== Input data ==
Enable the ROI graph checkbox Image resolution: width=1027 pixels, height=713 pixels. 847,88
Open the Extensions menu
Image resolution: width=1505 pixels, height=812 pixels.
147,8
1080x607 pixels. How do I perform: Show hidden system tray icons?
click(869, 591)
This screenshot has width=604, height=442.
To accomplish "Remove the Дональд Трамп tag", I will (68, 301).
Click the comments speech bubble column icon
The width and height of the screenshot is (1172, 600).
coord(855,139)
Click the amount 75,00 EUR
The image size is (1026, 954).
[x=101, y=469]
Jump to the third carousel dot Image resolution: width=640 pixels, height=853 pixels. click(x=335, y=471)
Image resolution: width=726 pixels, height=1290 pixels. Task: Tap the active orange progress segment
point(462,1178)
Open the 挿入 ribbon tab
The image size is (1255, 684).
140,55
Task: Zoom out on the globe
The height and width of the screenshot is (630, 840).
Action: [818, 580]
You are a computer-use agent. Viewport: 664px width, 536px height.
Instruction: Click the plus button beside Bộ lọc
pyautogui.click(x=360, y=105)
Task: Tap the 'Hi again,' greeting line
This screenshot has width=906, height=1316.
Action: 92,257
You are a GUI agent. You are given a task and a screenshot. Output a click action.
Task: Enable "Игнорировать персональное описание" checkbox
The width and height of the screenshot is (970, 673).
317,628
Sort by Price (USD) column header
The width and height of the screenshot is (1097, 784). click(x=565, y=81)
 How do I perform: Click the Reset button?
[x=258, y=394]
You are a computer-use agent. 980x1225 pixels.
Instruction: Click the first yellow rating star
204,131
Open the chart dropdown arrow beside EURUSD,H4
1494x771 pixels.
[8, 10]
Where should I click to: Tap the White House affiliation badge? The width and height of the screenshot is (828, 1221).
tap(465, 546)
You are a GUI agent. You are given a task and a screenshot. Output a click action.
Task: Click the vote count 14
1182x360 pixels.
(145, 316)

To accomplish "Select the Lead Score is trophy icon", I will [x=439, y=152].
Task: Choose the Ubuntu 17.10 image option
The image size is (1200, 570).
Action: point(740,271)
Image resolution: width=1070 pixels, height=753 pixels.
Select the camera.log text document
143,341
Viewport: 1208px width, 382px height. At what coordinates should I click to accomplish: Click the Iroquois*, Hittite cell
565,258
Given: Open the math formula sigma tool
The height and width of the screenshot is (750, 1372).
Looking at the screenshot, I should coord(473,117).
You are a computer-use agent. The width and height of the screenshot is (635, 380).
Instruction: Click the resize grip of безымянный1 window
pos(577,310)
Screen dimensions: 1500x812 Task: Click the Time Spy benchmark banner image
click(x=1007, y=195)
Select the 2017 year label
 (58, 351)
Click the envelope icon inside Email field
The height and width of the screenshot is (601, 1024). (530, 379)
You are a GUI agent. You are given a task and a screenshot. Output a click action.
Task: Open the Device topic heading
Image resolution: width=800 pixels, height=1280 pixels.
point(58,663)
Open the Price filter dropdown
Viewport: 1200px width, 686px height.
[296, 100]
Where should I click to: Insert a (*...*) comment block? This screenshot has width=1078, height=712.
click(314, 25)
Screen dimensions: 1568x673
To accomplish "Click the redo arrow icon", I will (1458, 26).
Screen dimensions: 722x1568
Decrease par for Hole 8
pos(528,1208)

== Task requirements ==
Write out, from the lines above, only those from the line with "The image size is (1255, 684)." to the line with "Task: Open the Device topic heading", exactly as given, including the first and the last.

== Response to the task ==
The image size is (1255, 684).
140,55
Task: Zoom out on the globe
The height and width of the screenshot is (630, 840).
Action: [818, 580]
You are a computer-use agent. Viewport: 664px width, 536px height.
Instruction: Click the plus button beside Bộ lọc
pyautogui.click(x=360, y=105)
Task: Tap the 'Hi again,' greeting line
This screenshot has width=906, height=1316.
Action: 92,257
You are a GUI agent. You are given a task and a screenshot. Output a click action.
Task: Enable "Игнорировать персональное описание" checkbox
The width and height of the screenshot is (970, 673).
317,628
Sort by Price (USD) column header
The width and height of the screenshot is (1097, 784). click(x=565, y=81)
 How do I perform: Click the Reset button?
[x=258, y=394]
You are a computer-use agent. 980x1225 pixels.
Instruction: Click the first yellow rating star
204,131
Open the chart dropdown arrow beside EURUSD,H4
1494x771 pixels.
[8, 10]
Where should I click to: Tap the White House affiliation badge? The width and height of the screenshot is (828, 1221).
tap(465, 546)
You are a GUI agent. You are given a task and a screenshot. Output a click action.
Task: Click the vote count 14
1182x360 pixels.
(145, 316)

To accomplish "Select the Lead Score is trophy icon", I will [x=439, y=152].
Task: Choose the Ubuntu 17.10 image option
The image size is (1200, 570).
Action: point(740,271)
Image resolution: width=1070 pixels, height=753 pixels.
Select the camera.log text document
143,341
Viewport: 1208px width, 382px height. At what coordinates should I click to accomplish: Click the Iroquois*, Hittite cell
565,258
Given: Open the math formula sigma tool
The height and width of the screenshot is (750, 1372).
Looking at the screenshot, I should coord(473,117).
You are a computer-use agent. The width and height of the screenshot is (635, 380).
Instruction: Click the resize grip of безымянный1 window
pos(577,310)
Screen dimensions: 1500x812 Task: Click the Time Spy benchmark banner image
click(x=1007, y=195)
Select the 2017 year label
 (58, 351)
Click the envelope icon inside Email field
The height and width of the screenshot is (601, 1024). (530, 379)
You are a GUI agent. You are given a task and a screenshot. Output a click action.
Task: Open the Device topic heading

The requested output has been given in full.